*** Opening DATA SUPPLIED ***

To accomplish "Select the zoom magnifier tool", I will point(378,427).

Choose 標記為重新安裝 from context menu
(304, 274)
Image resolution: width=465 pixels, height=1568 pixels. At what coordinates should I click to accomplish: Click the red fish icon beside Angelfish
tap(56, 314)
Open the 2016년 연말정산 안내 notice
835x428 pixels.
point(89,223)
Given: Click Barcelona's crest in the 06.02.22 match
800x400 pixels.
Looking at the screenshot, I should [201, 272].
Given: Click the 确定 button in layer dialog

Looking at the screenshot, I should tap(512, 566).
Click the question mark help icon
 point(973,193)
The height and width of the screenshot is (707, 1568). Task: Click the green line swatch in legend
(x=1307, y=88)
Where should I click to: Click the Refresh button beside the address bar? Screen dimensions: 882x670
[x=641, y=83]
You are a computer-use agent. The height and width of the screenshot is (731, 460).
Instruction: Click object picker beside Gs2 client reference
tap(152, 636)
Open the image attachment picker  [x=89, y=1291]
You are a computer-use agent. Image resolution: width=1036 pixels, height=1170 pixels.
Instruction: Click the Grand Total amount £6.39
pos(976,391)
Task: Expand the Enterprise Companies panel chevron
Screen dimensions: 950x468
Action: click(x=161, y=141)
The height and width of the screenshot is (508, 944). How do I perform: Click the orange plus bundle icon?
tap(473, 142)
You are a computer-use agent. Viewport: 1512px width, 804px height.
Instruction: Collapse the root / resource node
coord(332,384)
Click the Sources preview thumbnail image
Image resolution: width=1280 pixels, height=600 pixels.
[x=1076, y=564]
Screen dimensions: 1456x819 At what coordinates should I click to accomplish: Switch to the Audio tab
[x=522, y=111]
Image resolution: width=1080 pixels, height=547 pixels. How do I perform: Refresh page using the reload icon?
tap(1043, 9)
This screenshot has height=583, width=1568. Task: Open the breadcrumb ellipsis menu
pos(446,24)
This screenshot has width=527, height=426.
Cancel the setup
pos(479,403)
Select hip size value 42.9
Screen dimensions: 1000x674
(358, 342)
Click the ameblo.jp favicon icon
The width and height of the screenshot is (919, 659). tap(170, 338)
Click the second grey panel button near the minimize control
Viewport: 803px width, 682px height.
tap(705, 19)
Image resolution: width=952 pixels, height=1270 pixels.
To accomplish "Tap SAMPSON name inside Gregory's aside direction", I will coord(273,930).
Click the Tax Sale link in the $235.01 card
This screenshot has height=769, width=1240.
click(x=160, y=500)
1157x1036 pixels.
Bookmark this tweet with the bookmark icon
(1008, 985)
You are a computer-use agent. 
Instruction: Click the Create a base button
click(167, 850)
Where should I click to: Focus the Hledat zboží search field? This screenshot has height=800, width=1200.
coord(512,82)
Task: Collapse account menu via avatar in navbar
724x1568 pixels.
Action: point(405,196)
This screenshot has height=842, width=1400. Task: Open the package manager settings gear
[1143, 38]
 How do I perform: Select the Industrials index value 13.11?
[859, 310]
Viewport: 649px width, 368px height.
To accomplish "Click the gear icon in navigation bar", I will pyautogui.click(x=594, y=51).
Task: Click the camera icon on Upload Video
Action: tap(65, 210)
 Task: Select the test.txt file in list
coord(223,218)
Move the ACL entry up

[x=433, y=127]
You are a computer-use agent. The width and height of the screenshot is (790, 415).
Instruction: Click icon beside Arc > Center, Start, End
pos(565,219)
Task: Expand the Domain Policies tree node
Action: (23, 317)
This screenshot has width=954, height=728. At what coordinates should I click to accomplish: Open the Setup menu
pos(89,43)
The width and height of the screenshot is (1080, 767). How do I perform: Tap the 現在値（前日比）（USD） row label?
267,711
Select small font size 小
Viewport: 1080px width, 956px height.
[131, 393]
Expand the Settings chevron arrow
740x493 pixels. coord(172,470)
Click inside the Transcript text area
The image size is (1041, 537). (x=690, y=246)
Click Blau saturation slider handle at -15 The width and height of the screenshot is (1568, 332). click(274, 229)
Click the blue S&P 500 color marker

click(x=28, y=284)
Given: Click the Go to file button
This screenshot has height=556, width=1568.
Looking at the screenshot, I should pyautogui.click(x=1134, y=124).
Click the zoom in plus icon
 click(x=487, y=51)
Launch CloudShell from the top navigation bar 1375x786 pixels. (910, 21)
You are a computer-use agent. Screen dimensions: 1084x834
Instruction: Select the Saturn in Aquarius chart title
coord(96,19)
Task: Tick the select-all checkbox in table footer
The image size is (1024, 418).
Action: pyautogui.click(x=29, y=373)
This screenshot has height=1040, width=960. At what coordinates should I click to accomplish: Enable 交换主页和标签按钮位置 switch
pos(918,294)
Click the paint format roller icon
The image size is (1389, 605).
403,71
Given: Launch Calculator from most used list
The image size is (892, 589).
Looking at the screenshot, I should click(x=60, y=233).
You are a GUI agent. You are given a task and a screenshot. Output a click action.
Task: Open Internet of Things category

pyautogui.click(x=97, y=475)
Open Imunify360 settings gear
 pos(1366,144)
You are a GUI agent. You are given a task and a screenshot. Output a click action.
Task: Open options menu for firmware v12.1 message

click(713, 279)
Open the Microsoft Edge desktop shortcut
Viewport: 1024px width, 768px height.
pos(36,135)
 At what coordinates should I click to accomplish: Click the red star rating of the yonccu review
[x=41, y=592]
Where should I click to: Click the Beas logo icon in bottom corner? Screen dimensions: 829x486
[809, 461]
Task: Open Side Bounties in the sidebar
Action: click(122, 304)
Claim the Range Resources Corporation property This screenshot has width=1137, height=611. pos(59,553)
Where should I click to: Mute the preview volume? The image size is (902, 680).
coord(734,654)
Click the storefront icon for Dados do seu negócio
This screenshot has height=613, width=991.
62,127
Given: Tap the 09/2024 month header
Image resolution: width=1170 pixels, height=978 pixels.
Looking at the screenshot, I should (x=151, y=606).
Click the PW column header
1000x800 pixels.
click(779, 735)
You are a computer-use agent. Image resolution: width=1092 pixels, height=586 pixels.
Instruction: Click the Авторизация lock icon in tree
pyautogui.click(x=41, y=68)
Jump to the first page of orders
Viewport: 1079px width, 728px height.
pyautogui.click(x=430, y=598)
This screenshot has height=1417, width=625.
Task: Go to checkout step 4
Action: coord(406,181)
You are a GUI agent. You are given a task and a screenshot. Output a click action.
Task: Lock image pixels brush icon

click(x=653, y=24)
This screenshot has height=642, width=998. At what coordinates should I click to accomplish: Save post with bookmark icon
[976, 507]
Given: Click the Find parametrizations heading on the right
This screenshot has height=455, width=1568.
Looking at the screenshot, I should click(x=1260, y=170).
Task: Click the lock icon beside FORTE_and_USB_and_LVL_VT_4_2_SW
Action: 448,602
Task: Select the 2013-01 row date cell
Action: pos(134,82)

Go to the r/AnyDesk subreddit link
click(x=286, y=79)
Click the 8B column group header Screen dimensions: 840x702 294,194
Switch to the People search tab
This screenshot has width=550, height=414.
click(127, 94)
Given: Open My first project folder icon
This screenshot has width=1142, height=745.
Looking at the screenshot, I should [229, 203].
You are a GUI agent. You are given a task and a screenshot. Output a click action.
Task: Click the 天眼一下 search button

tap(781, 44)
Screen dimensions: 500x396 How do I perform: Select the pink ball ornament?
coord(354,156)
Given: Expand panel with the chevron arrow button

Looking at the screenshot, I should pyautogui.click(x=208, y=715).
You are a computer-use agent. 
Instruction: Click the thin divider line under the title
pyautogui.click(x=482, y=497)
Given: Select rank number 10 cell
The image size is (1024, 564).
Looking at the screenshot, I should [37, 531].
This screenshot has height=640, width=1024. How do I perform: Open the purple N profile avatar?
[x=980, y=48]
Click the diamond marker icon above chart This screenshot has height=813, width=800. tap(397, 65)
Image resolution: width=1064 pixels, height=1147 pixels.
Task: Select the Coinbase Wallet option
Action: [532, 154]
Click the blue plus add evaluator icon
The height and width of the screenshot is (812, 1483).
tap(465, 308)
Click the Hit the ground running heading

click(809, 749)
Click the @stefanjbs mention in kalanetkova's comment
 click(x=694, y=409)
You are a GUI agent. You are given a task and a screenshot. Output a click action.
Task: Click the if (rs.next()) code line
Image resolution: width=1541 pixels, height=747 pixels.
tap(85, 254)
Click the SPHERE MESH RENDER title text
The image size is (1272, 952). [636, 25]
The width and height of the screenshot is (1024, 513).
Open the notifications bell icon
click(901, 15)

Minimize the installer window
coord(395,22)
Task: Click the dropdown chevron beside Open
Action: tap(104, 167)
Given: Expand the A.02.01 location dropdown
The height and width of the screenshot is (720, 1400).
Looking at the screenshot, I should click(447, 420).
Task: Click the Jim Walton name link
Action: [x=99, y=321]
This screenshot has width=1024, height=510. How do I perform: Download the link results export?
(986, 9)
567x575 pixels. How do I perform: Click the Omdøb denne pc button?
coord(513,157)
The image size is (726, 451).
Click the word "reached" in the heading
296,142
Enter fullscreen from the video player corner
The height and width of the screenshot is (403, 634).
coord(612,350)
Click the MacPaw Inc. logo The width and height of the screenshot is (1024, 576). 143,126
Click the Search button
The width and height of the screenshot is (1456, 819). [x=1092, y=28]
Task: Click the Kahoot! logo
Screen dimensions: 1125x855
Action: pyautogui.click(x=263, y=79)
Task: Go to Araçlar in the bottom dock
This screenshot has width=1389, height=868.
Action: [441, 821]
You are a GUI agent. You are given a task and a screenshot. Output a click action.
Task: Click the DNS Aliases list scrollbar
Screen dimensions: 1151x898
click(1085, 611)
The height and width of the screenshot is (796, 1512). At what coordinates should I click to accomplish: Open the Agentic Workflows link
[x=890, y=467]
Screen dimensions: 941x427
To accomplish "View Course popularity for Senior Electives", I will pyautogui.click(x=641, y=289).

*** Closing DATA SUPPLIED ***

* **ASSIGNED TASK**: Word for word, output the lines of the data from its first line through the line where "You are a computer-use agent. Viewport: 1512px" appears, and stop there.

* **RESULT FOR THIS EXERCISE**:
To accomplish "Select the zoom magnifier tool", I will point(378,427).

Choose 標記為重新安裝 from context menu
(304, 274)
Image resolution: width=465 pixels, height=1568 pixels. At what coordinates should I click to accomplish: Click the red fish icon beside Angelfish
tap(56, 314)
Open the 2016년 연말정산 안내 notice
835x428 pixels.
point(89,223)
Given: Click Barcelona's crest in the 06.02.22 match
800x400 pixels.
Looking at the screenshot, I should [201, 272].
Given: Click the 确定 button in layer dialog

Looking at the screenshot, I should tap(512, 566).
Click the question mark help icon
 point(973,193)
The height and width of the screenshot is (707, 1568). Task: Click the green line swatch in legend
(x=1307, y=88)
Where should I click to: Click the Refresh button beside the address bar? Screen dimensions: 882x670
[x=641, y=83]
You are a computer-use agent. The height and width of the screenshot is (731, 460).
Instruction: Click object picker beside Gs2 client reference
tap(152, 636)
Open the image attachment picker  [x=89, y=1291]
You are a computer-use agent. Image resolution: width=1036 pixels, height=1170 pixels.
Instruction: Click the Grand Total amount £6.39
pos(976,391)
Task: Expand the Enterprise Companies panel chevron
Screen dimensions: 950x468
Action: click(x=161, y=141)
The height and width of the screenshot is (508, 944). How do I perform: Click the orange plus bundle icon?
tap(473, 142)
You are a computer-use agent. Viewport: 1512px width, 804px height.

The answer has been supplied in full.